A complete contract for an interconnected design includes all four. Skipping any one of them creates a class of integration failure.

1. Interface protocol contract

What signals carry data, what signals carry handshake, who drives what.

• valid-only: sender drives valid, receiver always accepts. Use for unbounded fan-out, broadcast, or upstream-rate-limited paths.
• valid + ready: full handshake with backpressure. Use whenever the receiver has a bounded queue.
• No-handshake: pure data, no flow control. Use only for combinational decode paths, never across pipeline stages.

The annotation must travel with the interface definition, not as a sidecar comment. See "DSL design rules" below.

2. State contract

What is the architectural state of this module? — the state that survives across reset and is sampled during difftest.

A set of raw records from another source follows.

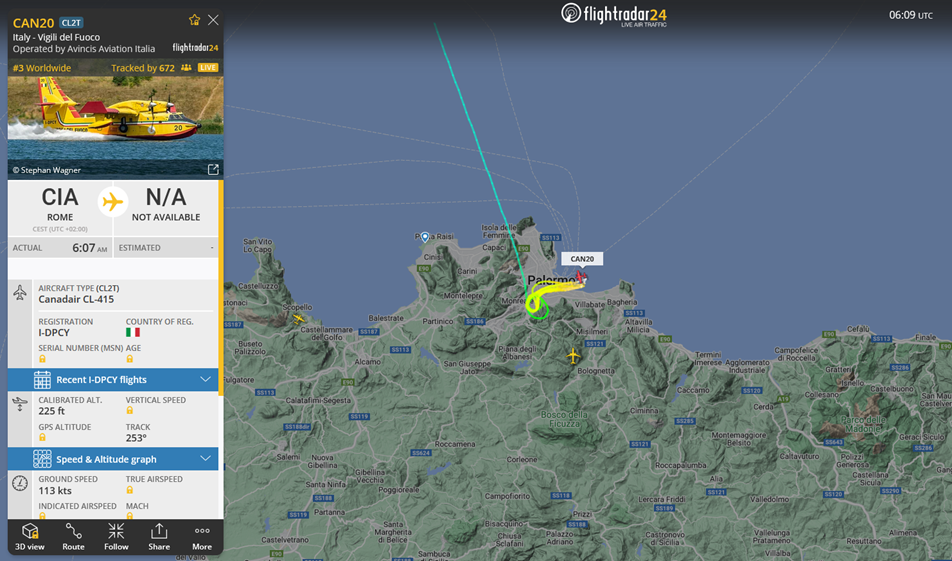Select yellow aircraft near Scopello
952x561 pixels.
pyautogui.click(x=299, y=318)
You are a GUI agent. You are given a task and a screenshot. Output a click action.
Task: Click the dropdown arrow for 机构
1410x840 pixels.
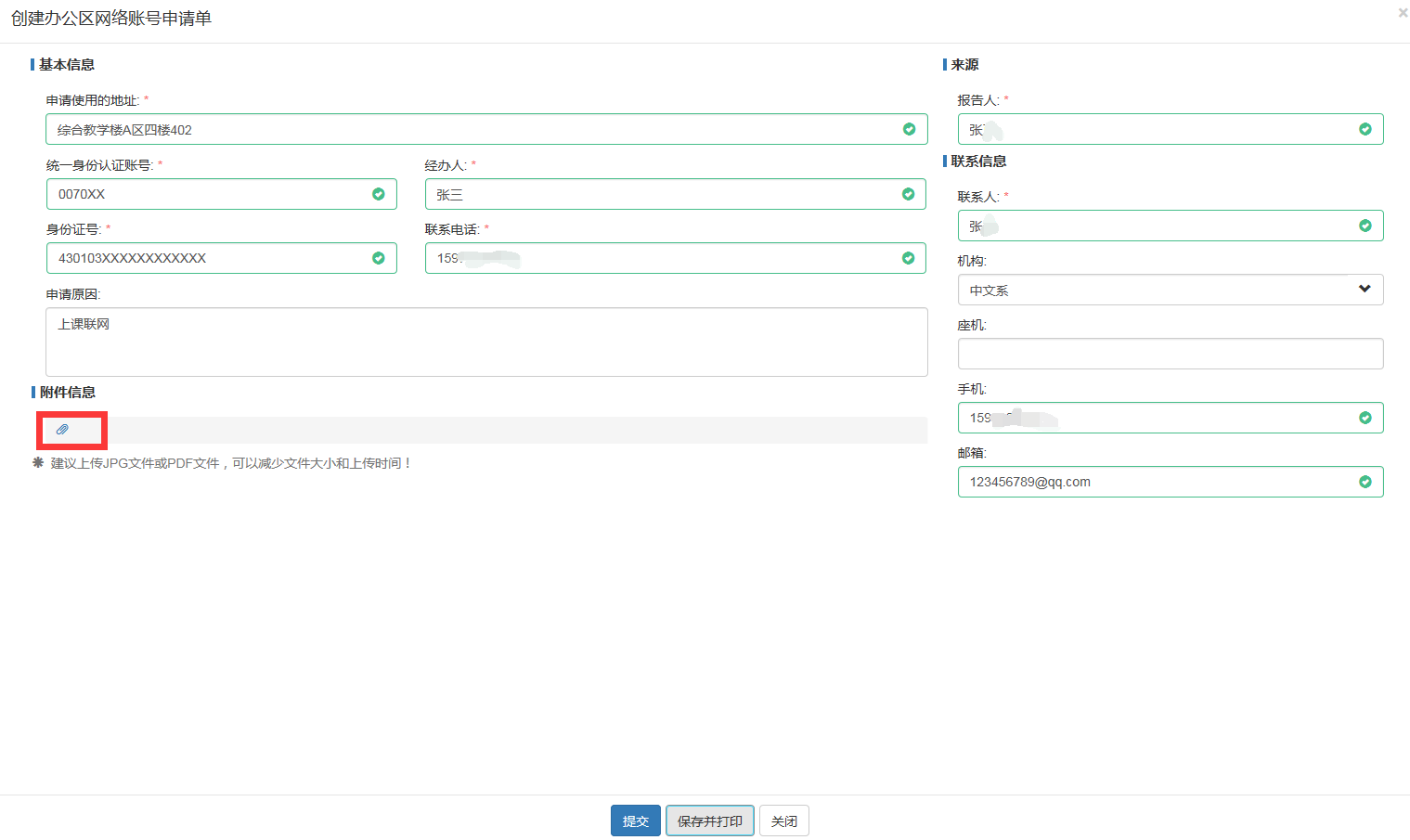(x=1365, y=289)
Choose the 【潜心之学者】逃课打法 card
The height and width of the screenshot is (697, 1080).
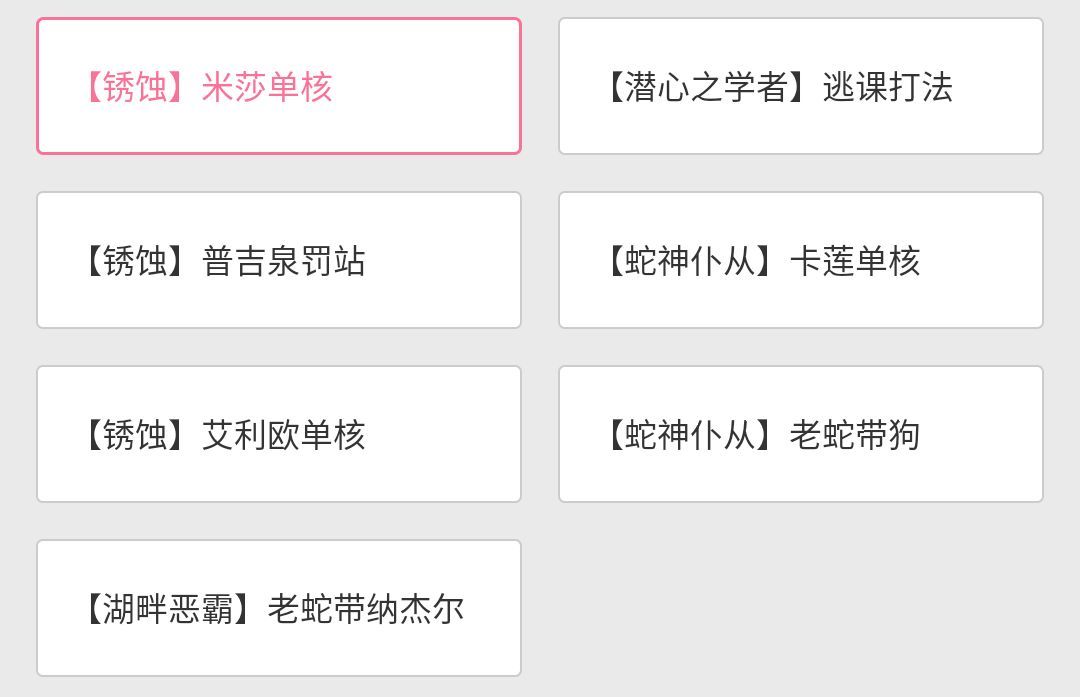click(800, 86)
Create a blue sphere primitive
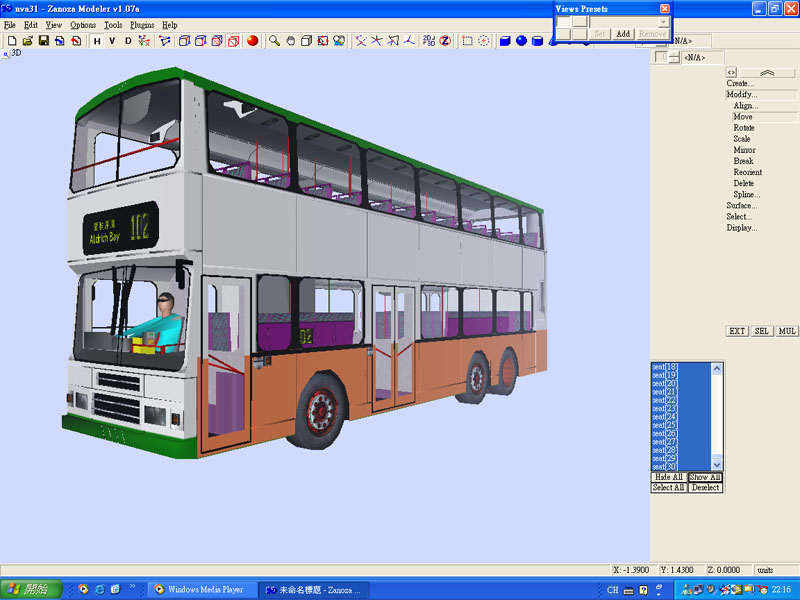 click(521, 41)
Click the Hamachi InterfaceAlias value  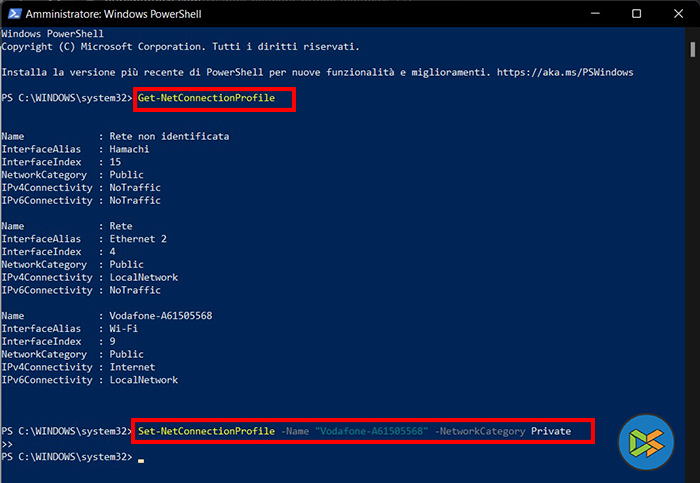click(128, 148)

• Register file, PC, CSR, memory, TLB, interrupt pending — these are architectural.
• Pipeline registers, cache micro-state, buffer occupancy — these are micro-architectural and must not appear in the state contract, because the behavior model will not reproduce them.

3. Observability contract

Where can an external probe (difftest, dump, trace) sample the module?

• Output port edges (every transaction is observable).
• Commit / retire points (architectural state changes).
• Selected internal signals exposed as DPI-C functions or coverage points.

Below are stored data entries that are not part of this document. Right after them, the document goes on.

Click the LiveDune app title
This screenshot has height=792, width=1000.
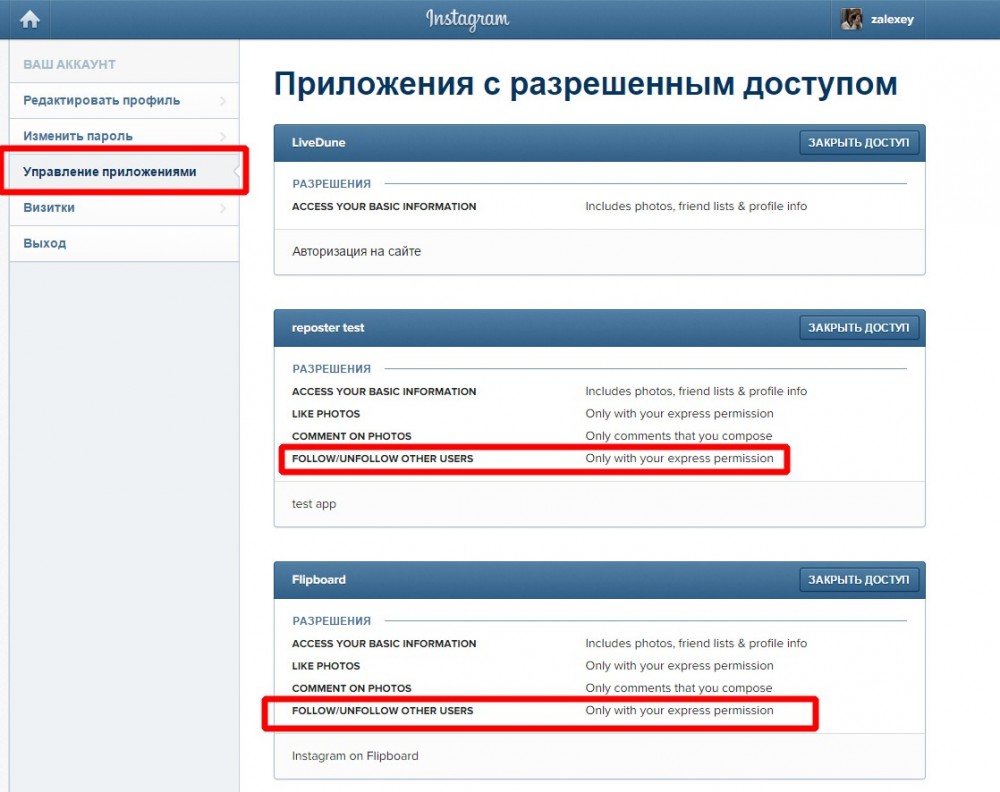click(318, 143)
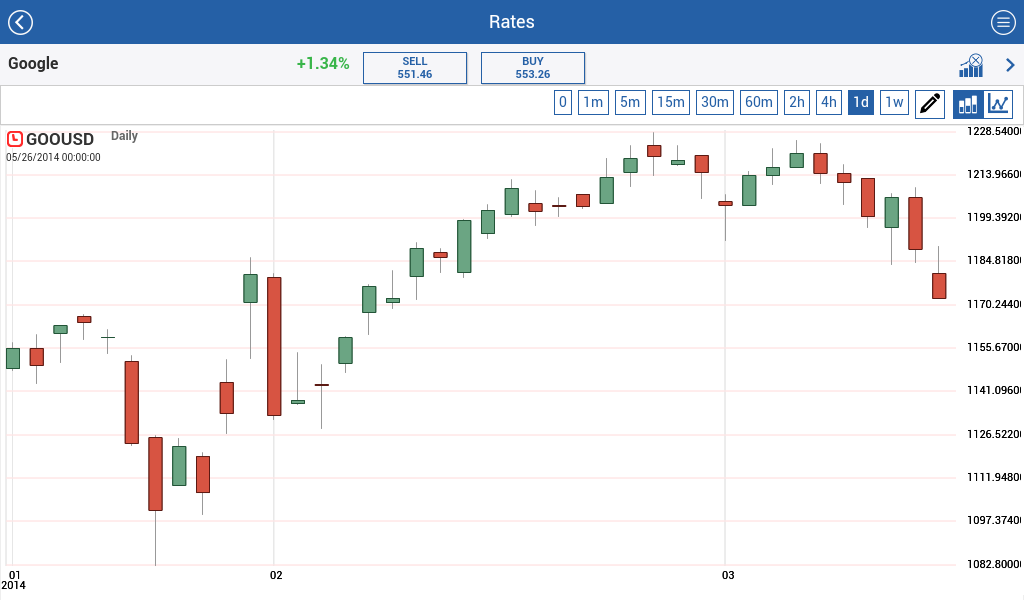Click the large red candle near 02
The image size is (1024, 600).
point(274,346)
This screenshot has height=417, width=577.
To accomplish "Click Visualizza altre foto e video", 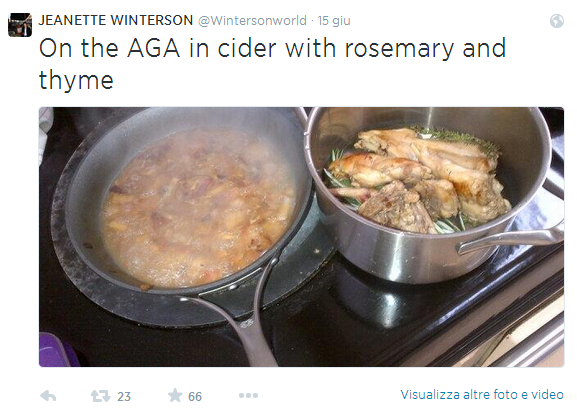I will (x=482, y=395).
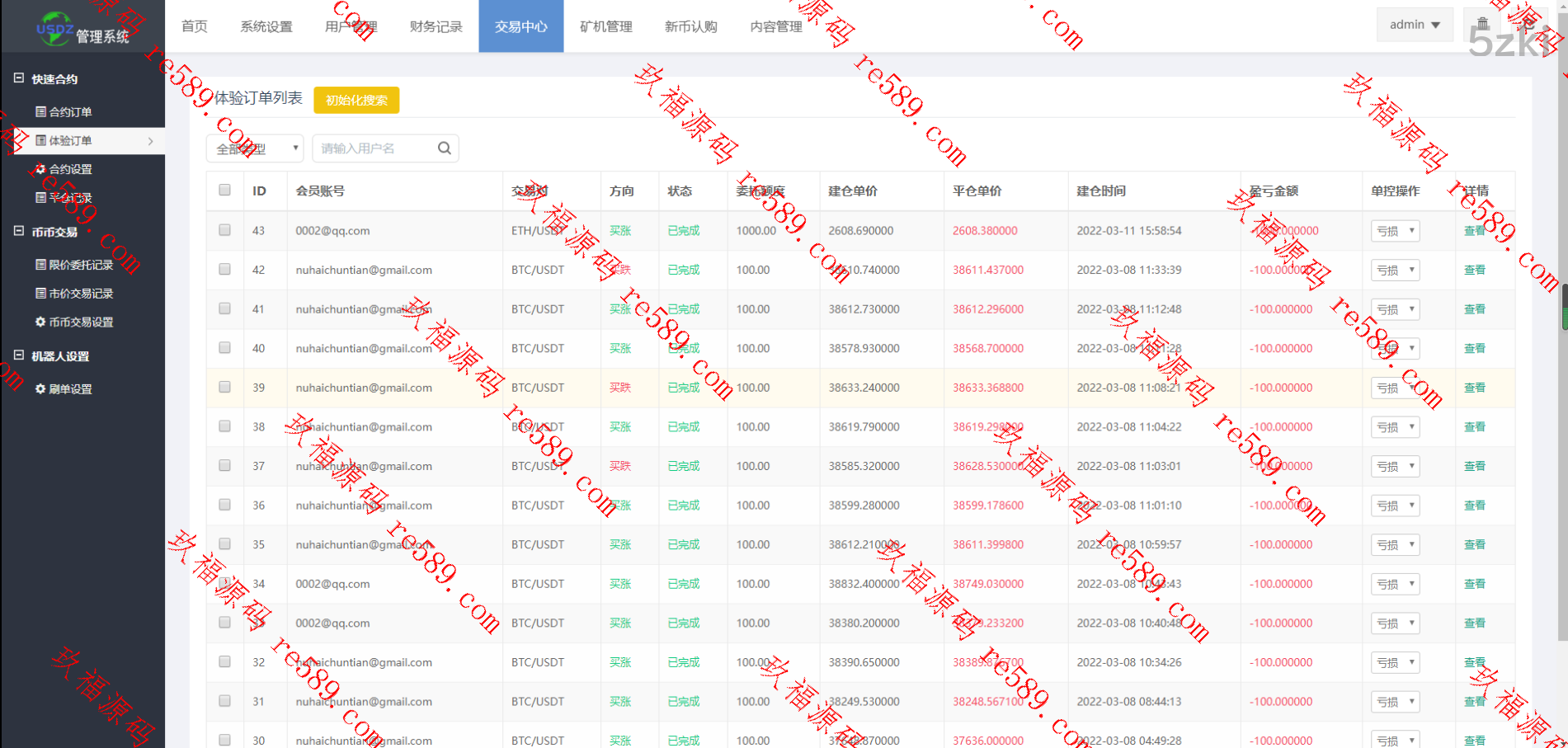Open the 全部类型 filter dropdown
This screenshot has height=748, width=1568.
tap(255, 148)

The observability contract is not the same as "every signal is exposed during debug". It is the curated set of points where two artifacts must agree.

4. Alignment contract

Across artifacts, where do they meet?

• Bit alignment: data layouts must be byte-identical.
• Cycle alignment (perf model ↔ RTL only): which cycle is the canonical one — simulator step, RTL clock edge, or transaction edge?
• Event alignment (behavior ↔ RTL difftest): commit / retire / transaction edge — this drives sampling point selection in align-and-difftest.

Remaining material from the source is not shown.